London (CNN) — The chairwoman of a charity co-founded by Prince Harry has accused him of “harassment and bullying at scale” in a TV interview Sunday, after he and others involved with the charity quit this week.

Sophie Chandauka, the chairwoman of Sentebale, said the Duke of Sussex unleashed “the Sussex (PR) machine” on her earlier this week when he publicly quit as a patron of the charity, along with co-founder, Prince Seeiso of Lesotho, and the board of trustees.

“At some point on Tuesday, Prince Harry authorized the release of a damaging piece of news to the outside world without informing me or my country directors, or my executive director,” she said on Sky’s Sunday Morning with Trevor Phillips program.

“And can you imagine what that attack has done for me, on me and the 540 individuals in the Sentebale organizations and their family?” she added. “That is an example of harassment and bullying at scale.”
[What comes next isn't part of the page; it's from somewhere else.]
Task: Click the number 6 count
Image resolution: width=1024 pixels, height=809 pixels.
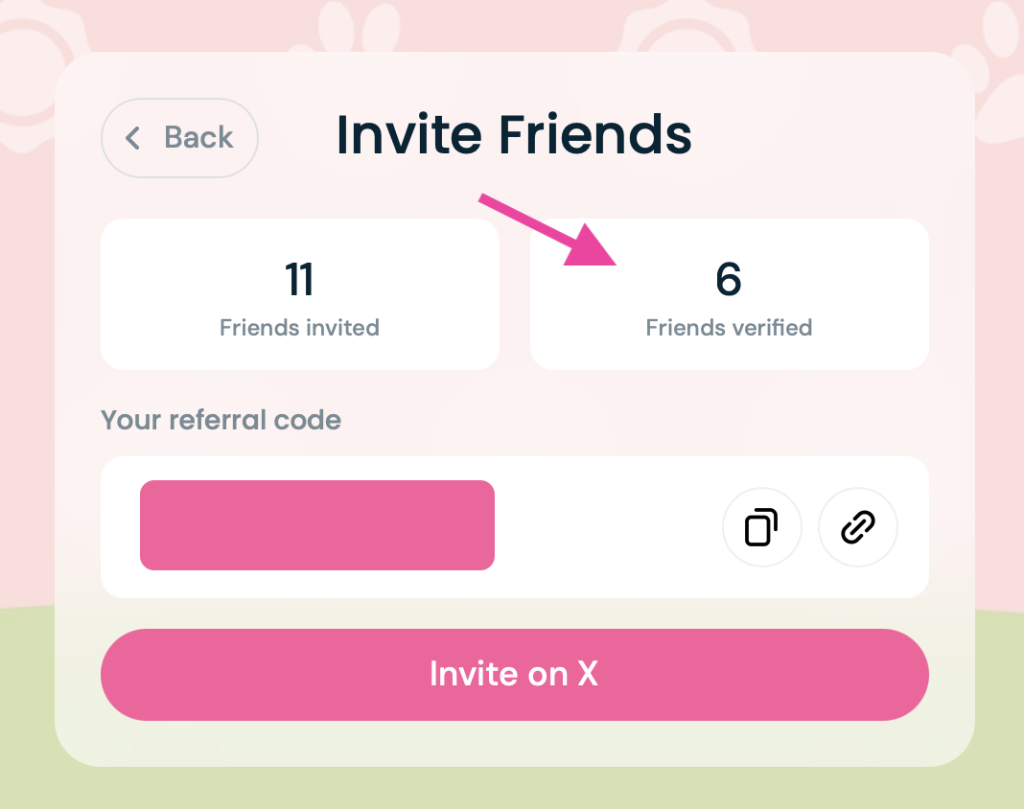Action: pyautogui.click(x=728, y=281)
According to a source close to the charity’s trustees and patrons, they “fully expected this publicity stunt and reached their collective decision (to quit) with this in mind.”

“They remain firm in their resignation, for the good of the charity, and look forward to the adjudication of the truth,” the source told CNN.

The source also countered Chandauka’s claim that the press had been informed about the departures before the charity, saying both Prince Harry and Prince Seeiso had sent a resignation letter to the chairwoman and trustees on March 10.

Sentebale, however, told CNN in a statement that, although “some members of the executive have had sight of a letter that was signed on behalf of the trustees,” there had been no resignation letter from the patrons.

In another interview, published Saturday, Chandauka said Prince Harry and Prince Seeiso “want to force a failure and then come to the rescue” of the organization.

While the specifics of the row are not clear, Chandauka told the Financial Times there had been friction between the charity’s UK-based staff and those in Lesotho and Botswana.

This, she said, was triggered by her efforts to transform the charity and shift decision-making to leaders in southern Africa.

Prince Harry said he was “in shock” after deciding to quit the charity, which he set up in 2006 to help young people with HIV and AIDS in Lesotho and Botswana. The Duke of Sussex co-founded Sentebale in honor of his mother, Princess Diana, nine years after she was killed in a Paris car crash.

In a joint statement with his co-founder, Prince Harry said Wednesday that it was “with heavy hearts” that they had resigned from their roles “until further notice.”

In her own statement earlier this week, Chandauka appeared to take a swipe at the 40-year-old royal for “playing the victim card.”

“Everything I do at Sentebale is in pursuit of the integrity of the organisation, its mission and the young people we serve,” she said in the statement reported by Britain’s PA Media news agency.

She went on to describe the situation as “the story of a woman who dared to blow the whistle about issues of poor governance, weak executive management, abuse of power, bullying, harassment, misogyny, misogynoir – and the coverup that ensued.”